((
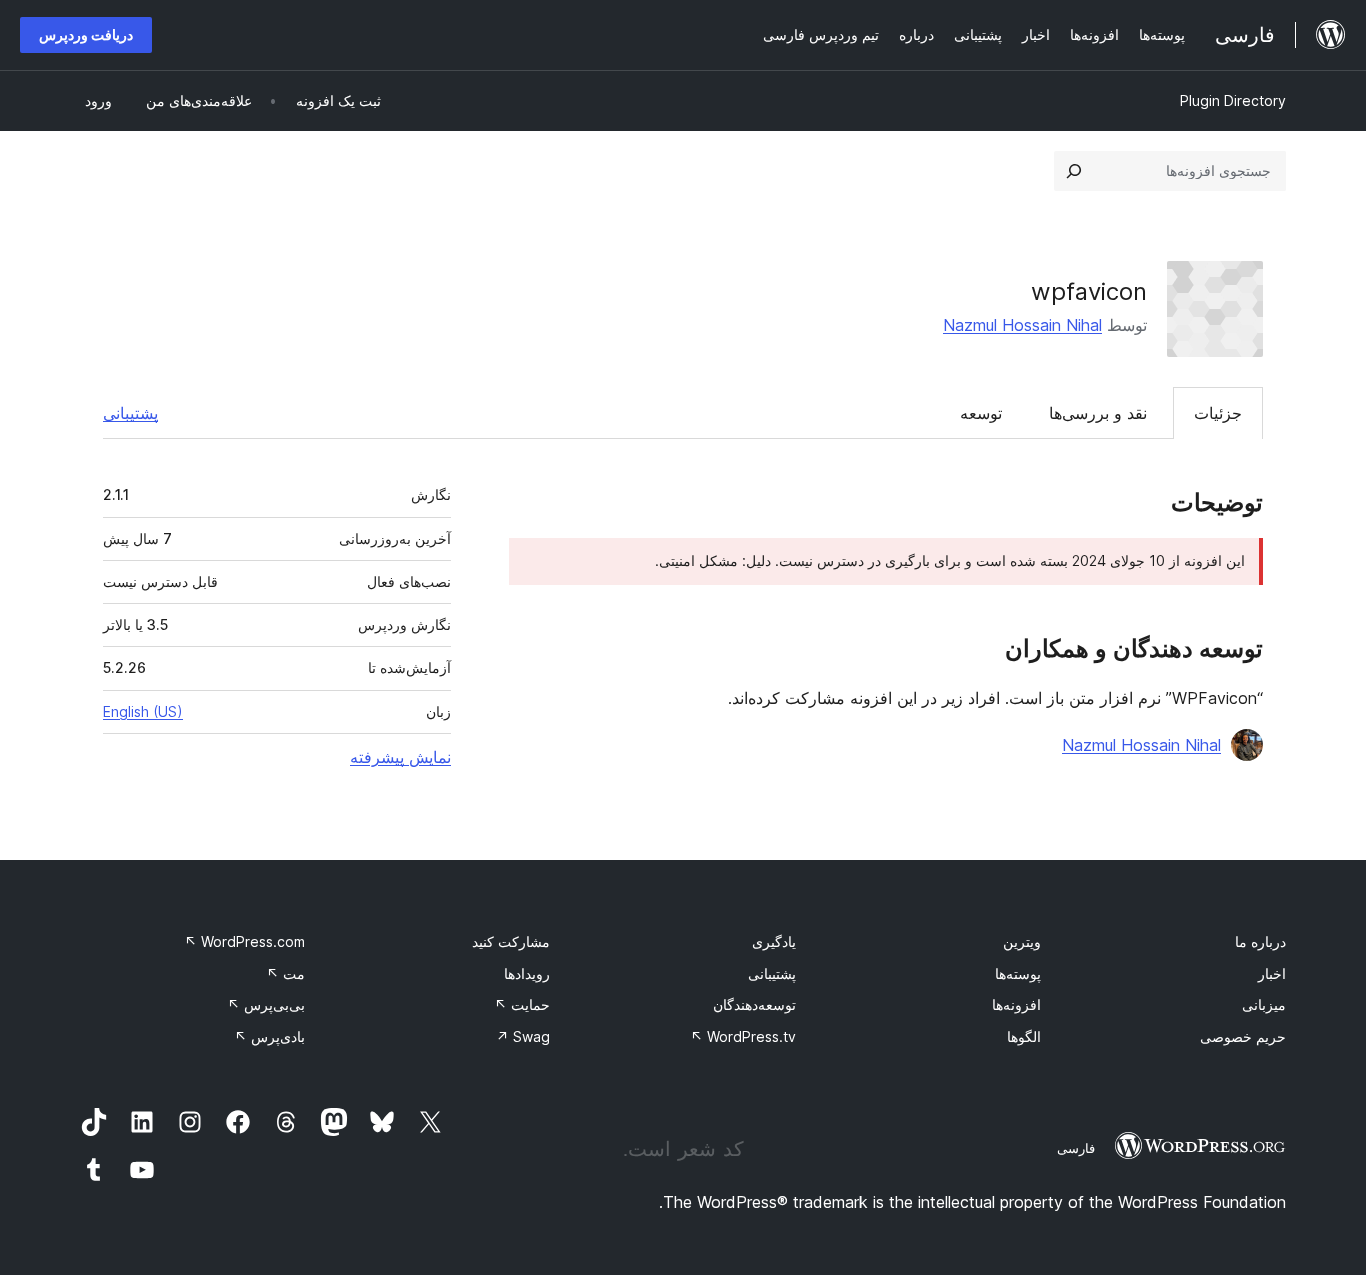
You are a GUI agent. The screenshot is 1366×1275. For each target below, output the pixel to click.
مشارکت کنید (511, 941)
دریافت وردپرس (86, 34)
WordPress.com (244, 941)
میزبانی (1264, 1004)
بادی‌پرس (269, 1036)
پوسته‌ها (1018, 973)
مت (285, 973)
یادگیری (774, 941)
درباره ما (1260, 941)
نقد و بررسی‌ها (1098, 413)
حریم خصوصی (1243, 1036)
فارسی (1076, 1148)
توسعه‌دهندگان (754, 1004)
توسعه (981, 413)
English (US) (143, 711)
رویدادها (527, 973)
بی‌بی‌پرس (266, 1004)
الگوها (1024, 1036)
))
Set down the entries above again exactly, minus any image.

You are a GUI agent. The screenshot is 1366×1275. For each target below, output the pixel to click.
مشارکت کنید (511, 941)
دریافت وردپرس (86, 34)
WordPress.com (244, 941)
میزبانی (1264, 1004)
بادی‌پرس (269, 1036)
پوسته‌ها (1018, 973)
مت (285, 973)
یادگیری (774, 941)
درباره ما (1260, 941)
نقد و بررسی‌ها (1098, 413)
حریم خصوصی (1243, 1036)
فارسی (1076, 1148)
توسعه‌دهندگان (754, 1004)
توسعه (981, 413)
English (US) (143, 711)
رویدادها (527, 973)
بی‌بی‌پرس (266, 1004)
الگوها (1024, 1036)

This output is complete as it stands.